Здесь мы можем рассматривать реформированную эпистемологию Алвина Плантинги или относящиеся к ней идеи Вильяма Алстона как разновидность компромисса между теми, кто обосновывает религиозные утверждения рациональными доказательствами и теми, кто отрицает, что подобные обоснования вообще необходимы или желательны. Плантинга и Алстон предлагают философский аргумент, почему религиозная вера может считаться подтвержденной и рациональной даже в отстустсвие прямой поддержки свидетельствами.

Сегодняшние христианские теологи, однако, зачастую разочарованы работами христианских философов, подобных упомянутым выше. Эти философы в первую очередь озабочены вопросами рациональности или подтверждения, которые могут или не могут служить утверждению истинности различных религиозных утверждений. Богословы, с другой стороны, похоже, более заинтересованы вопросом воздействия на жизнь верующих, связанным с преданностью определенным верованиям и участием в жизни Церкви. Религия, они настаивают, это не собрание преданий о Боге, а путь спасения. Религиозные символы важны для многих современных христианских богословов не потому, что они раскрывают определенные религиозные истины, невыразимые несимволическим языком, но скорее потому, что они представляют границы, в которых находится понимание смысла человеческой жизни[42].

§ **Задания**:
a) Перепишите из текста страницы без изменений фрагмент от слов «Здесь мы можем» до слов «прямой поддержки свидетельствами.» включительно.
b) Сократите абзац текста страницы, начинающийся словами «Сегодняшние христианские теологи», сохранив его основные факты.
Идущий далее список — отдельный материал, к тексту страницы он не относится.

§ **Данные**:

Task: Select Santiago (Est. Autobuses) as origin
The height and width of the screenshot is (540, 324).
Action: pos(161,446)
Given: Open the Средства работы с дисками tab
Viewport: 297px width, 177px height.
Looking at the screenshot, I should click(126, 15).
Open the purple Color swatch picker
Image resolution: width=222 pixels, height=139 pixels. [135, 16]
* * *
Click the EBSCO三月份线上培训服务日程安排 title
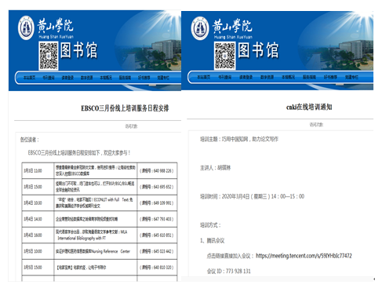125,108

§ **Ответы к заданиям**:
a)
Здесь мы можем рассматривать реформированную эпистемологию Алвина Плантинги или относящиеся к ней идеи Вильяма Алстона как разновидность компромисса между теми, кто обосновывает религиозные утверждения рациональными доказательствами и теми, кто отрицает, что подобные обоснования вообще необходимы или желательны. Плантинга и Алстон предлагают философский аргумент, почему религиозная вера может считаться подтвержденной и рациональной даже в отстустсвие прямой поддержки свидетельствами.

b) Современные христианские богословы часто разочарованы трудами христианских философов вроде упомянутых. Философов прежде всего занимает рациональность и подтверждение религиозных утверждений. Богословов больше интересует, как преданность верованиям и участие в жизни Церкви влияют на жизнь верующих. Для богословов религия — не собрание преданий о Боге, а путь спасения. Религиозные символы важны для них не потому, что раскрывают истины, невыразимые несимволическим языком, а потому, что задают границы понимания смысла человеческой жизни.